> **PROBLEM TO WORK ON**:
Transcribe each of the records below verbatim, preserving every line.

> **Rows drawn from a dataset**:

◆ ◆ ◆

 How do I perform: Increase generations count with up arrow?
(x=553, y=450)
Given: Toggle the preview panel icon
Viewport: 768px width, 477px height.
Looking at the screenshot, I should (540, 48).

◆ ◆ ◆

> **FINISHED EXERCISE**:
 How do I perform: Increase generations count with up arrow?
(x=553, y=450)
Given: Toggle the preview panel icon
Viewport: 768px width, 477px height.
Looking at the screenshot, I should (540, 48).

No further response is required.